=== Instruction A ===
Write out the passage of the FAIR Soundbites column that begins with the words "How any of this" and ends with "Security Affairs (5/24/09).", substituting "spin" for every "propaganda".
=== Instruction B ===
Resume the FAIR Soundbites column on press coverage, picking up right after its final sentence.

=== Excerpted passage ===
Soundbites August/September 2018
FAIR
By a ‘Lot Like Trump,’ WaPo Means ‘Could Not Be Less Like Trump’
 Andrés Manuel López Obrador
“Mexico’s Could-Be President Is a Lot Like Trump,” went the headline of a Washington Post editorial (6/17/18) that went on to say that Andrés Manuel López Obrador—then the frontrunner in Mexico’s July 1 election, now the president-elect—“bears more than a passing political resemblance” to US President Donald Trump.
Lopez Obrador was the mayor of Mexico City, one of the largest, most complex cities on the planet. He left with an 84 percent approval rating. His tenure was marked by fighting corruption and championing the dispossessed—subsidizing subway fares and giving stipends to senior citizens and single mothers. He got his start in politics setting up protest camps at the state-run oil company to force it to compensate campesinos and indigenous communities whose lands it had polluted (Guardian, 5/7/18).
How any of this resembles Donald Trump in any way, you’d have to ask the Post.
CNN Welcomes Pundit Who Called for Killing Journalists
Retired Lt. Col. Ralph Peters was treated as a hero of the #Resistance after quitting his gig as a military consultant on Fox News and giving an interview with Anderson Cooper 360 (6/7/18) in which he said:
For years, I was glad to be associated with Fox. It was a legitimate conservative and libertarian outlet. And a necessary one. But with the rise of Donald Trump, Fox did become a destructive propaganda machine. And I don’t do propaganda for anyone.
That’s a lot of self-congratulation to take from someone who wrote a Wall Street Journal op-ed headlined “Civilian Casualties: No Apology Needed” (7/25/02), and who called for “military attacks on the partisan media” in the Journal of International Security Affairs (5/24/09).

=== Data segment ===
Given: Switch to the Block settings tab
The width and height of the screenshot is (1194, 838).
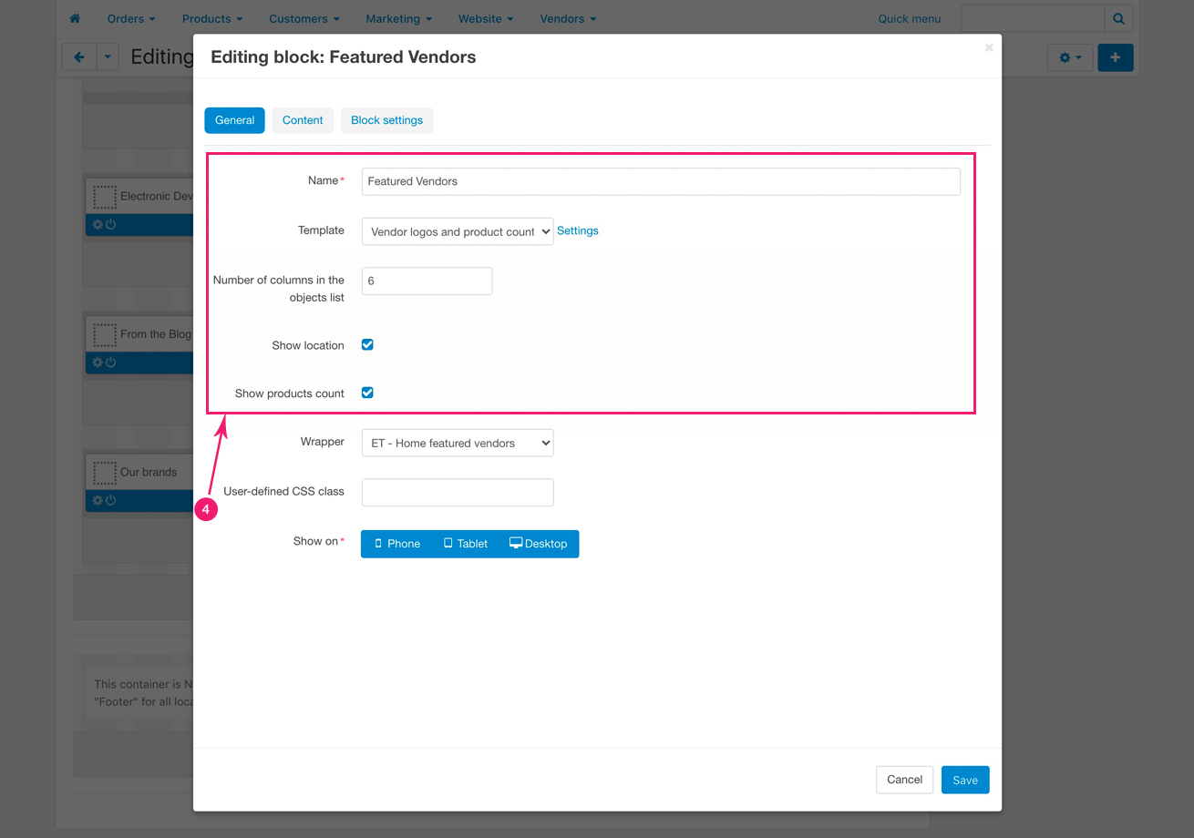Looking at the screenshot, I should tap(386, 120).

=== Right answer A ===
How any of this resembles Donald Trump in any way, you’d have to ask the Post.
CNN Welcomes Pundit Who Called for Killing Journalists
Retired Lt. Col. Ralph Peters was treated as a hero of the #Resistance after quitting his gig as a military consultant on Fox News and giving an interview with Anderson Cooper 360 (6/7/18) in which he said:
For years, I was glad to be associated with Fox. It was a legitimate conservative and libertarian outlet. And a necessary one. But with the rise of Donald Trump, Fox did become a destructive spin machine. And I don’t do spin for anyone.
That’s a lot of self-congratulation to take from someone who wrote a Wall Street Journal op-ed headlined “Civilian Casualties: No Apology Needed” (7/25/02), and who called for “military attacks on the partisan media” in the Journal of International Security Affairs (5/24/09).

=== Right answer B ===
Maybe Racist Senate Candidate Really Means It
Virginia Republican Senate candidate Corey Stewart has described Wisconsin politician and avowed “pro-White Christian” Paul Nehlen, who promotes the ethnic cleansing of all Muslims, as “one of my personal heroes.” After making several joint appearances with Jason Kessler, organizer of the Charlottesville Unite the Right rally, Stewart declared there was “no reason to apologize” for the white supremacism and violence at that march. A self-described “proud Southerner” born and raised in Duluth, Minnesota, he insists that the Confederate flag is “what makes us Virginia, and if you take that away we lose our identity.” He describes children crying for their parents at the border as “leftist terrorism props.”
The Washington Post‘s editorial (6/15/18) after Stewart’s nomination was headlined “Corey Stewart’s Win in Virginia Means Further Degradation of Civic Discourse”—as if “discourse” were the main thing threatened by the candidate’s style of politics. But the Post, based on no apparent evidence, seems to think Stewart’s embrace of racism is a put-on: He’s not white supremacist, he just “courted white supremacists”; he’s not a racist, he merely sees “pandering to racism [as] a valuable tactic.”
Billionaire Criticized by Media Likes Media Criticism
Elon Musk, the billionaire behind Tesla and SpaceX, has a new brainstorm (Twitter, 5/23/18): a website to be called Pravda, or perhaps Pravduh, “where the public can rate the core truth of any article and track the credibility score over time of each journalist, editor & publication.” The caliber of the media criticism Musk has publicly engaged in does not bode well for this endeavor: After Reveal (4/16/18), an outlet connected to the nonprofit Center for Investiga-tive Reporting, reported that Tesla was underreporting injuries, Musk and Tesla released an official statement calling Reveal an “extremist organization...working directly with union supporters to create a calculated disinformation campaign,” while Musk (Twitter, 5/20/18) accused the website of publishing “carefully constructed propaganda with a name that would make Orwell proud.”
Healthcare, Education, Roads Remarkably Popular
The Economist (6/7/18) ran a column by its pseudonymous US correspondent, Lexington, arguing that Sen. Bernie Sanders is “the most popular politician in America” only because of his “crotchety-great-uncle charisma,” not for such policy proposals as “universal healthcare...free college and massive public works”:
If Democrats picked Mr. Sanders, it would not be for his ideas, which have little support within their party, let alone America. It would also be delightful to Mr. Trump, who fancies his chances of destroying “crazy Bernie.” If only for that reason, it is good that Mr. Sanders’ moment in American politics has probably passed.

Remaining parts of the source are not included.